BEGIN Provided text

Key Experimental Results

Main Results: MSA (CMU-MOSI & CMU-MOSEI)

Method Conference MOSI Acc7 MOSI Acc2 MOSI MAE↓ MOSEI Acc2 MOSEI MAE↓
ITHP ICLR 2024 47.7 88.5 0.663 87.1 0.550
DLF AAAI 2025 49.4 88.7 0.669 87.5 0.515
AtCAF IF 2025 46.5 88.6 0.650 87.0 0.508
Ours - 50.6 89.8 0.616 87.9 0.504

On the CH-SIMS-v2 dataset, Acc5 reaches 57.9 (Prev. SOTA KuDA was 53.1, Gain +4.8), and Acc2 reaches 82.9 (Prev. SOTA AV-MC was 80.6, Gain +2.3).

Ablation Study

Configuration CH-SIMS-v2 Acc5 CH-SIMS-v2 Acc2 MOSI Acc7 MOSI Acc2
W/O Distribution Alignment 55.1 78.4 45.9 86.7
W/O Cyclic Information Flow 56.3 81.7 47.2 87.9
W/O Adaptive Relaxed Alignment 56.8 82.4 47.9 88.5
W/O One-to-Many Mapping 57.4 79.8 47.2 87.0
Full CaReFlow 57.9 82.9 50.6 89.8

Comparison with Other Distribution Mapping Methods

Method Type MOSI Acc7 MOSI Acc2 Parameters CH-SIMS-v2 Acc5
ARGF GAN 50.5 87.4 184.43M 51.8
MulT Transformer 40.7 88.1 185.51M 54.6
CLGSI Contrastive 45.8 89.0 186.31M 52.5
Diffusion Bridge Diffusion 47.3 86.9 185.46M 52.5
Ours Rectified Flow 50.6 89.8 185.38M 57.9

Key Findings

  • One-to-Many contributes the most: Removing it drops MOSI Acc2 by 2.8% and CH-SIMS-v2 Acc2 by 3.1%, making it the most critical module.
  • Robust Hyperparameters: Performance is stable for cross-modal ratio \(\beta\) in the 3-7 range; changes in Euler steps from 2-5 are minimal (indicating trajectories are already very straight).
  • CaReFlow has a moderate parameter count (185.38M), fewer than CLGSI (186.31M) and MulT (185.51M); performance gains come from alignment effectiveness rather than increased parameters.
  • t-SNE visualization intuitively shows CaReFlow bridges the modality gap more effectively than ARGF/CLGSI/Diffusion Bridge/DLF.
  • Replacing with advanced fusion methods (e.g., tensor fusion) can further improve results, such as CH-SIMS-v2 Acc2 increasing from 82.9 to 83.6.

END Provided text

**What you will do**
A - Copy the CaReFlow results text word for word, from "Method Conference MOSI" to "80.6, Gain +2.3).", inclusive.
B - Pick up the CaReFlow experimental results text after its last sentence and write the next part.

BEGIN Provided records

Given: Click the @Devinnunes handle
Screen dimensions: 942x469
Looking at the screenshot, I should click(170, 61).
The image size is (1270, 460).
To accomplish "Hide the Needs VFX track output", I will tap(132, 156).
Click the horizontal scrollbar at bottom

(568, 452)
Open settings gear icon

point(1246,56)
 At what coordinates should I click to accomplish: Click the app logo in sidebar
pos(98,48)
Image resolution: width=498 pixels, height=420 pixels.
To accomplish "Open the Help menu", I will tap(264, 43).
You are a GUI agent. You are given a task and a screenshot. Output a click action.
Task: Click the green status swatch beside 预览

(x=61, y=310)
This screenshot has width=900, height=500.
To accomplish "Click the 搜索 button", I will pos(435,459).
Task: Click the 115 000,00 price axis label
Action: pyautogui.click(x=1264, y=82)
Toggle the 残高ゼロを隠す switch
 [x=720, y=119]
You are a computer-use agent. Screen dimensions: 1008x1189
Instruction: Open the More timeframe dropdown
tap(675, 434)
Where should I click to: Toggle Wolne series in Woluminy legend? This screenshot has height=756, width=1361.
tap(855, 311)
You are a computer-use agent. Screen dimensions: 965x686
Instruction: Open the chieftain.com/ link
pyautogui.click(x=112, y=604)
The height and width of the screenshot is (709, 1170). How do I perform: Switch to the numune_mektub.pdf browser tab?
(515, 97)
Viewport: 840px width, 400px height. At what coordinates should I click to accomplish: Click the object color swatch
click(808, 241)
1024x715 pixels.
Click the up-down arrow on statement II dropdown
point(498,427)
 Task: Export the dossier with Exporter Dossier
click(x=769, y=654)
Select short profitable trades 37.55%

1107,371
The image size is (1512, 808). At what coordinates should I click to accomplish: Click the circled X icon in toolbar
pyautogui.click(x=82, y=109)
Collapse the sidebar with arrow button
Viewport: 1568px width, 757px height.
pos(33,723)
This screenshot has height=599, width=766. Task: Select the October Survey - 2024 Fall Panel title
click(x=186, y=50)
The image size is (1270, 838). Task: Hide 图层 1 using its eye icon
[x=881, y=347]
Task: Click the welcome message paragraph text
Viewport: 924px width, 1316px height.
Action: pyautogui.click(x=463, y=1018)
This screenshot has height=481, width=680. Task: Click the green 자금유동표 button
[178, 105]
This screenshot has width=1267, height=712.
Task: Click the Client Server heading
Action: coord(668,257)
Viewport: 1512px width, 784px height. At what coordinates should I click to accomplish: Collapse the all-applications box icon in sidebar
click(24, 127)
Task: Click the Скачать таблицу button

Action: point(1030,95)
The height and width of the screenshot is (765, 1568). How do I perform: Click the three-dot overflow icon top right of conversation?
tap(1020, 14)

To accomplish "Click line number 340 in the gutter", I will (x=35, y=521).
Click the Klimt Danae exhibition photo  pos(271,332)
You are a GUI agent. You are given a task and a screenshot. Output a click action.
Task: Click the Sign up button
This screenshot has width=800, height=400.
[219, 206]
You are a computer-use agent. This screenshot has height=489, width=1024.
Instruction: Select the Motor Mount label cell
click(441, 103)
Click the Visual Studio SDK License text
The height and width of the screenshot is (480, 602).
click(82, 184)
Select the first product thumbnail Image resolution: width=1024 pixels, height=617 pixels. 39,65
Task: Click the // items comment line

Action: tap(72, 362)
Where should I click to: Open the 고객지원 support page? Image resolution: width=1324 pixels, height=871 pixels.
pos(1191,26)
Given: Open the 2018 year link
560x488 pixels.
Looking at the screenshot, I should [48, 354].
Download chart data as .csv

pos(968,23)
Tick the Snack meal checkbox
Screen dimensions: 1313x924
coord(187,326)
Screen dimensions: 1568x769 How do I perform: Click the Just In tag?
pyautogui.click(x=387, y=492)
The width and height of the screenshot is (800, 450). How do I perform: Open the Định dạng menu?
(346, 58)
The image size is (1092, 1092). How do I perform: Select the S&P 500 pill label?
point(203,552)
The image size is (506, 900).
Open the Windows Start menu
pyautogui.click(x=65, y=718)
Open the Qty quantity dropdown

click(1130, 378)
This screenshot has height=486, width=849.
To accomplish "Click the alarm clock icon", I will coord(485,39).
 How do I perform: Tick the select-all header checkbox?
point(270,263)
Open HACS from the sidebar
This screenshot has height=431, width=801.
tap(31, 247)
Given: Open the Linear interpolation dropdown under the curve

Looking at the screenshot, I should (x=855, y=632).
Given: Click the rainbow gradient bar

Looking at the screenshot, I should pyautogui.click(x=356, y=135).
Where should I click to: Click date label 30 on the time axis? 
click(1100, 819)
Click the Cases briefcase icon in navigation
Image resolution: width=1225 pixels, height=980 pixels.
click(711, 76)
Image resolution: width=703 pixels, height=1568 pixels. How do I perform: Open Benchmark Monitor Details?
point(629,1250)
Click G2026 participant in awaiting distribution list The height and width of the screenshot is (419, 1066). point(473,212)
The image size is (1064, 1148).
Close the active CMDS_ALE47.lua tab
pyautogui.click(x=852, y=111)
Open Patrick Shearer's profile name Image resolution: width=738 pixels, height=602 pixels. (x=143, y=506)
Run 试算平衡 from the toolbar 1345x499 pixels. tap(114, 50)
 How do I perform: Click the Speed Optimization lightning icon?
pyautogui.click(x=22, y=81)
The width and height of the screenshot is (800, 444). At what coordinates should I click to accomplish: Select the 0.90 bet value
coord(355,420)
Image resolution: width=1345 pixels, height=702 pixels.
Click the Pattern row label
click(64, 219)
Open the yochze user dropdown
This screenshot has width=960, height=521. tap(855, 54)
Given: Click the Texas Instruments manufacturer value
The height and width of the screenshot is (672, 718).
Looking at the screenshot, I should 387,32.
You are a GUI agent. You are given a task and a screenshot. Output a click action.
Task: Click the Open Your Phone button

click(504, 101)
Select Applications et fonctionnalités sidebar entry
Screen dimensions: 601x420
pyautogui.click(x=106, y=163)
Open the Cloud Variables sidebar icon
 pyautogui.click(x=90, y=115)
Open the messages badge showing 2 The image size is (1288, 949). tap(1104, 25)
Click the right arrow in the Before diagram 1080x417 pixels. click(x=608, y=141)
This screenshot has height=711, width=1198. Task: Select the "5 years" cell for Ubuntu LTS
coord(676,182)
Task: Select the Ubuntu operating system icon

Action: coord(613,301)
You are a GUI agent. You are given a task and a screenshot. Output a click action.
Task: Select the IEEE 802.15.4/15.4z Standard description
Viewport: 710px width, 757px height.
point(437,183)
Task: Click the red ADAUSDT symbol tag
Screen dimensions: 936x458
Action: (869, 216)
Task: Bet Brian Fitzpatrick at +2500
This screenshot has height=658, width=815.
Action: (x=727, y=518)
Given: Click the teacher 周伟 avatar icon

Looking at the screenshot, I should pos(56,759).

END Provided records

**Answers for the exercise**
A -
Method Conference MOSI Acc7 MOSI Acc2 MOSI MAE↓ MOSEI Acc2 MOSEI MAE↓
ITHP ICLR 2024 47.7 88.5 0.663 87.1 0.550
DLF AAAI 2025 49.4 88.7 0.669 87.5 0.515
AtCAF IF 2025 46.5 88.6 0.650 87.0 0.508
Ours - 50.6 89.8 0.616 87.9 0.504

On the CH-SIMS-v2 dataset, Acc5 reaches 57.9 (Prev. SOTA KuDA was 53.1, Gain +4.8), and Acc2 reaches 82.9 (Prev. SOTA AV-MC was 80.6, Gain +2.3).

B -
Highlights & Insights

  • A New Perspective on Rectified Flow for Modality Alignment: Redefines the modality gap problem as a distribution mapping task, leveraging the geometric intuition of rectified flow (straight trajectories mapping two distributions) to bridge the gap. This is simpler and faster than GANs and diffusion models.
  • Clever Adaptive Margin Design: Uses label distance \(\|y_i - y_j\|\) to adaptively control the degree of relaxation, retaining the global field-of-view advantage of one-to-many mapping while guiding the model to distinguish between "should-be-aligned" and "relaxable" modality pairs. This solves both the ambiguity and recursive training issues in one go.
  • Task Decoupling via Detach Operations: Forward loss applies detach to inputs (not updating unimodal networks), while backward loss applies detach to \(\mathbf{X}_{m_1}\) but not \(\mathbf{X}_{m_1,m_2}\)—this precise gradient control allows for full individual optimization of distribution alignment and the main task.
  • Fusion-Method Agnostic: As a preprocessing module, CaReFlow is independent of the fusion mechanism and can be plugged into any multimodal system.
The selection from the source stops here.